Virus Fate and Transport in Groundwater : Organic matter, uncertainty, and cold climate

Sammanfattning: Water managers must balance the need for clean and safe drinking water with ever-increasing amounts of waste-water. A technique for treating and storing surface water called “managed aquifer recharge” (MAR) is frequently used to help maintain this balance. When MAR is used to produce drinking water, water managers must ensure that disease-causing microbial contaminants are removed from the water prior to its distribution.
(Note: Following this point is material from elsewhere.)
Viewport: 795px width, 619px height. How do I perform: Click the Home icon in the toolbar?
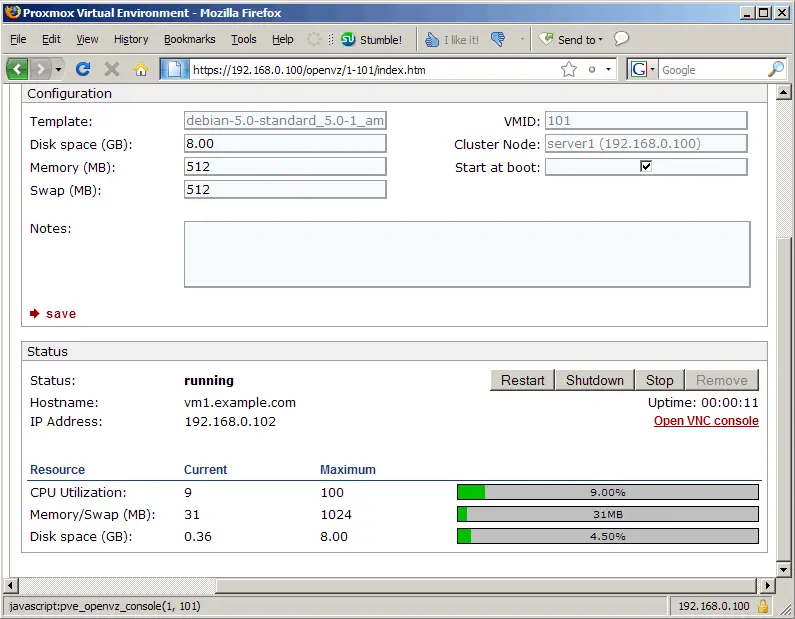click(x=141, y=69)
This thesis examined the processes responsible for removing a specific class of microbial contaminants called “enteric viruses” during MAR. Viruses are naturally removed in groundwater through adsorption and inactivation mechanisms. This thesis investigated how these virus removal mechanisms were affected by ionic strength (IS), dissolved organic carbon (DOC), and the age of the sand used in a MAR infiltration basin. This was done using batch and flow-through column experiments designed to mimic conditions characteristic of a basin infiltration MAR scheme in Uppsala, Sweden. Bacteriophage MS2 was used as a proxy for enteric viruses. All of the experiments were conducted at 4°C. Experimental data were modeled to describe the fate and transport of viruses in the infiltrated groundwater. Conventional least-squares optimization and generalized likelihood uncertainty estimation (GLUE) were compared as model fitting-approaches in order to determine how data uncertainty affects parameter estimates and model predictions. Results showed that the sand used in the infiltration basins accumulates adsorbed organic matter as it is exposed to infiltrating surface waters. This reduced the amount of MS2 that was removed due to adsorption and inactivation. Results from GLUE indicated that MS2 is more likely to inactivate in a time-dependent manner when in the presence of sand with high concentrations of organic matter. Both model fitting techniques indicated that virus attachment rates were significantly lower for sand with high organic carbon content. Neither methodology was capable of adequately capturing the kinetics of virus adsorption. Uncertainties in the experimental data had a large effect on the conclusions that could be drawn from fitted models. This study showed that the presence of natural organic matter reduces the value of the infiltration basin as a microbial barrier.